#### Exercise instructions:
Find each line of the records below that contains the word "located", treating uppercase and lowercase as different, and copy those lines out in full.

Word and item position data
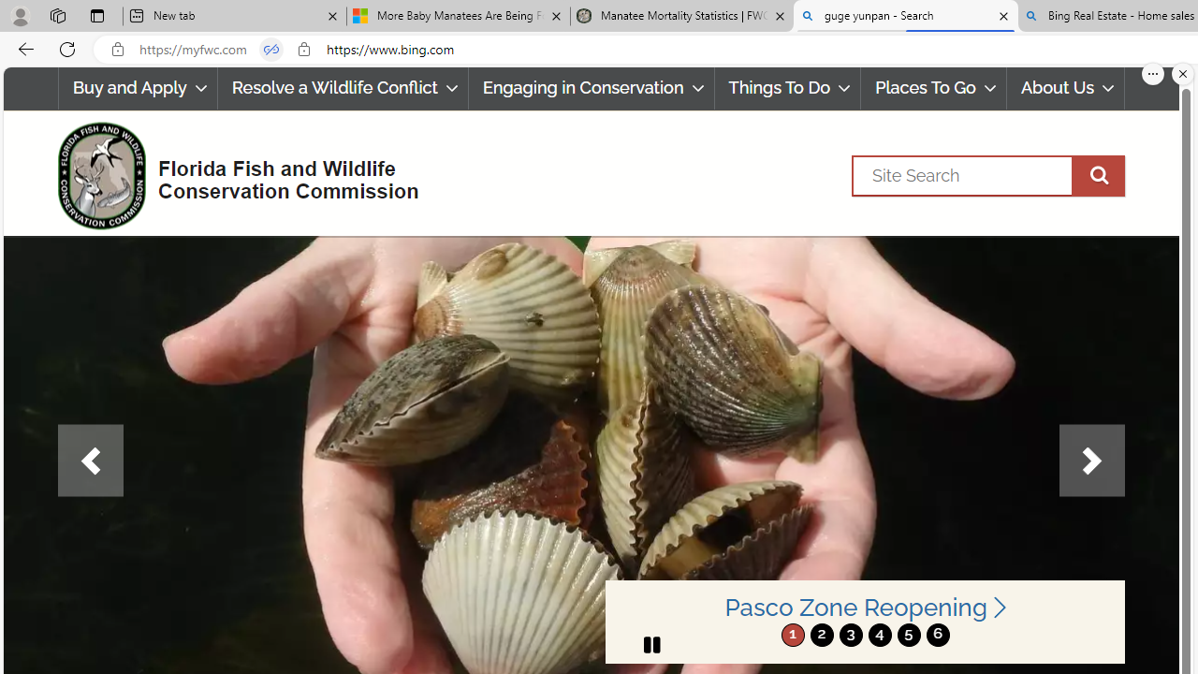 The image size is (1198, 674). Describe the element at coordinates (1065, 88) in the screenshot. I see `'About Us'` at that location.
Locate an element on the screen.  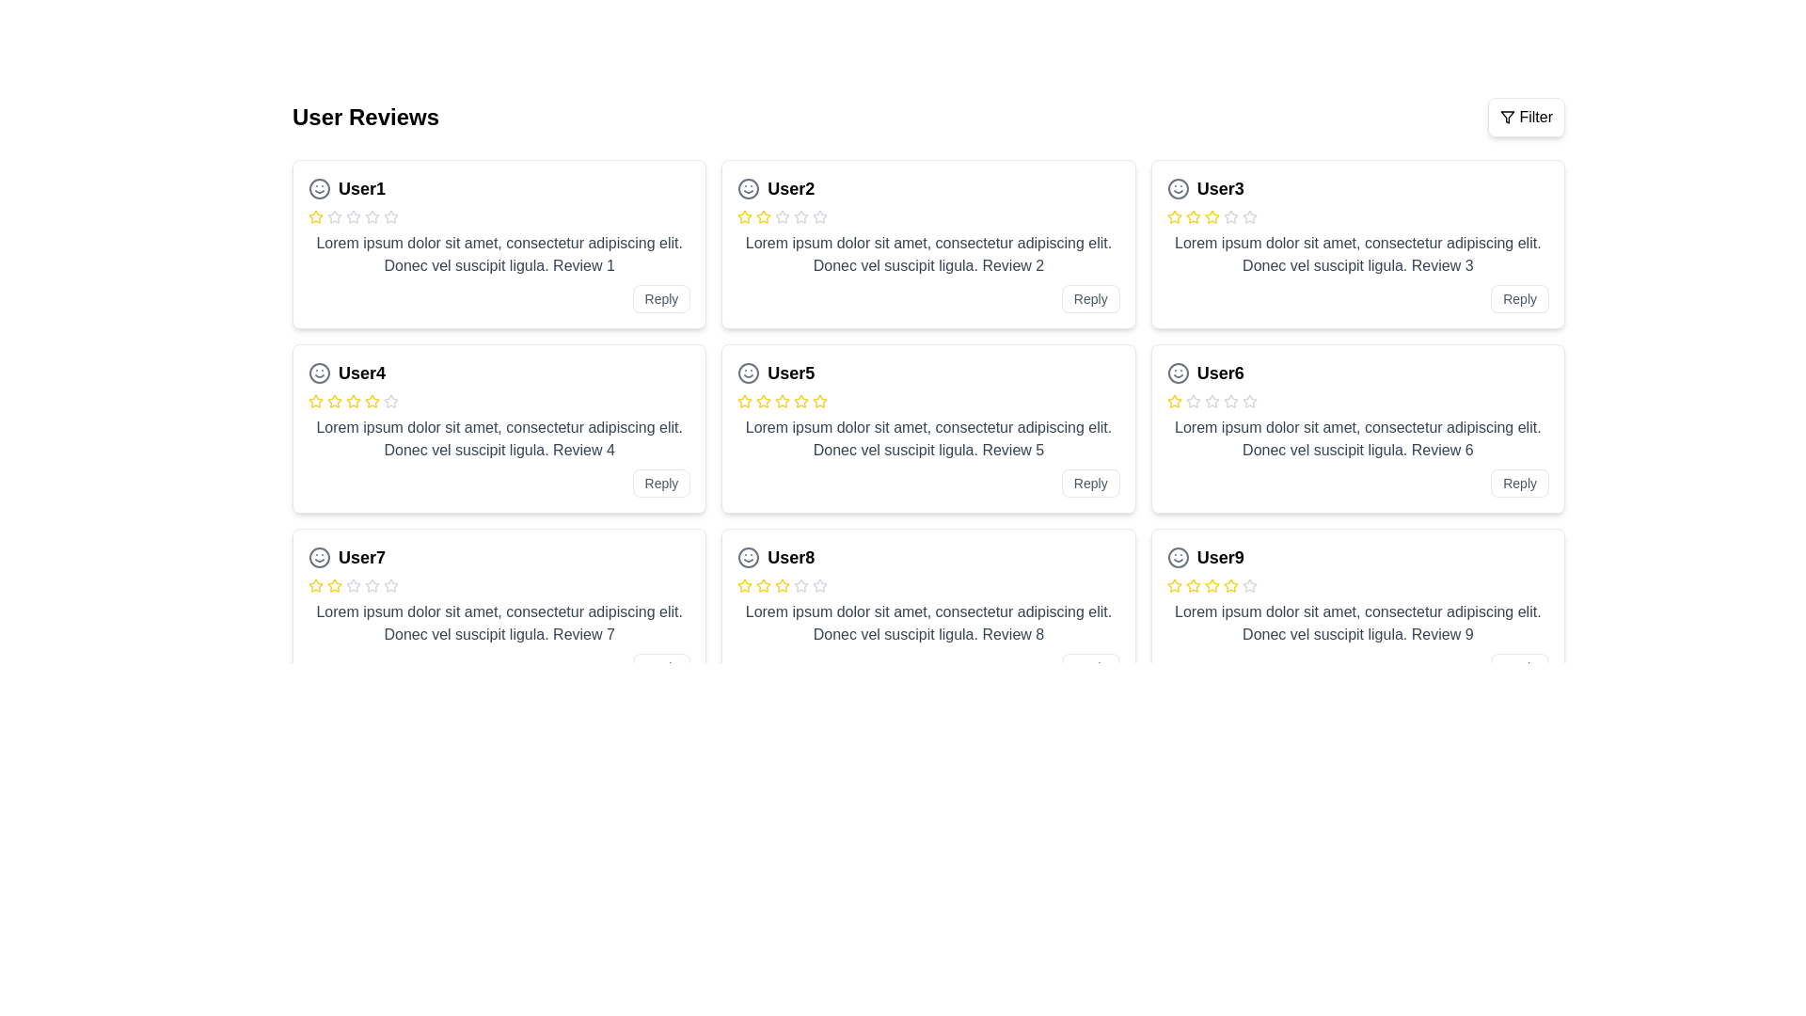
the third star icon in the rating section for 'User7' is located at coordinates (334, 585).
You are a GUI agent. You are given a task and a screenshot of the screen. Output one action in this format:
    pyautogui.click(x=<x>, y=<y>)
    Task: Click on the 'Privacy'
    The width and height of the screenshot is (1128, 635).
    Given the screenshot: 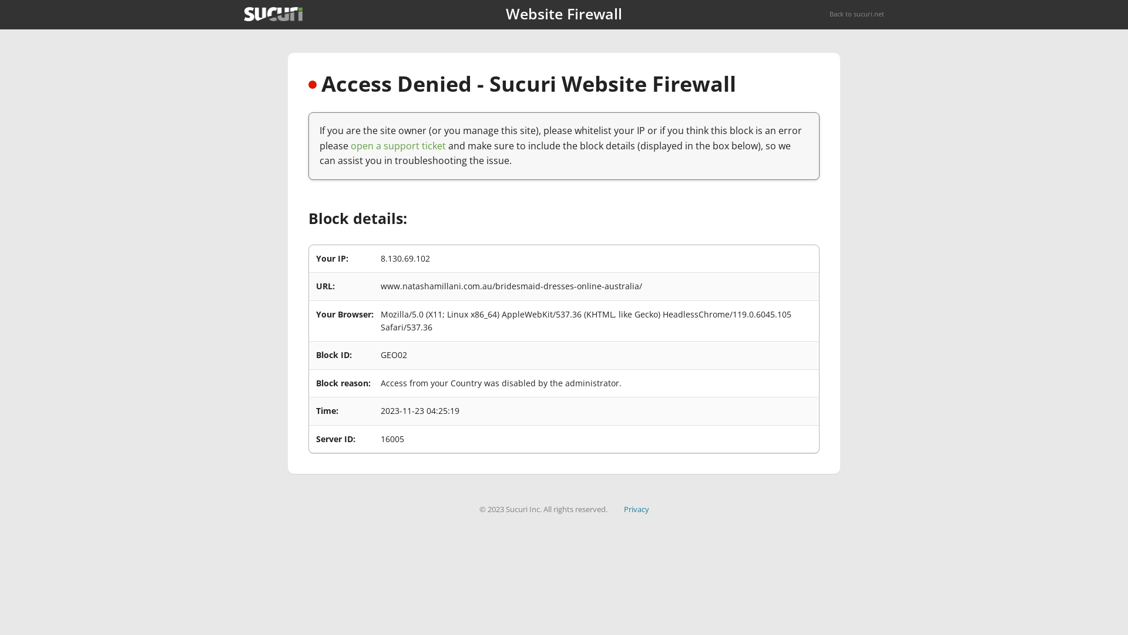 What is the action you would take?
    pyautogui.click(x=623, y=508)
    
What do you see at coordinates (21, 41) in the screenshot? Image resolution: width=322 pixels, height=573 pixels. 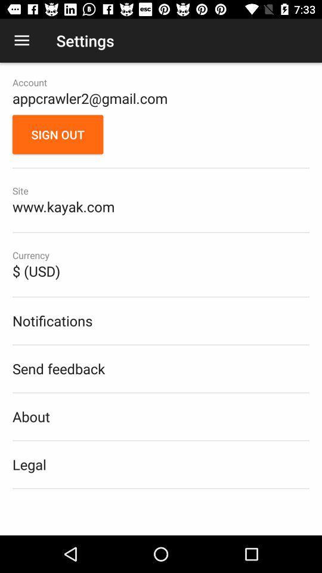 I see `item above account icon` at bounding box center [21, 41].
* * *
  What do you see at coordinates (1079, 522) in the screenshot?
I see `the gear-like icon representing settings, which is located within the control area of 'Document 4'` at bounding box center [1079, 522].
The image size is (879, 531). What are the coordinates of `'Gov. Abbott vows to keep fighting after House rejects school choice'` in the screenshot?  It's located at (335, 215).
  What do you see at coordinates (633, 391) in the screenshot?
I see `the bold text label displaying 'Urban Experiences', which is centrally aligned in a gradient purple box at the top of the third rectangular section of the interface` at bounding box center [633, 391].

#### Task solution:
the third star icon in the rating section for 'User7' is located at coordinates (334, 585).
I see `the gear-like icon representing settings, which is located within the control area of 'Document 4'` at bounding box center [1079, 522].
The image size is (879, 531). What are the coordinates of `'Gov. Abbott vows to keep fighting after House rejects school choice'` in the screenshot?  It's located at (335, 215).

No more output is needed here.